ASSIGNMENT
Please copy all of the records exactly, leaving nothing out.

** Opening GIVEN DATA block **

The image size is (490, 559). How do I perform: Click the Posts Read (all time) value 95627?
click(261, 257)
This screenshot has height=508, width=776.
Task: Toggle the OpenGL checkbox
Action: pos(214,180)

** Closing GIVEN DATA block **

RESPONSE TO THIS TASK
The image size is (490, 559). How do I perform: Click the Posts Read (all time) value 95627?
click(261, 257)
This screenshot has height=508, width=776.
Task: Toggle the OpenGL checkbox
Action: pos(214,180)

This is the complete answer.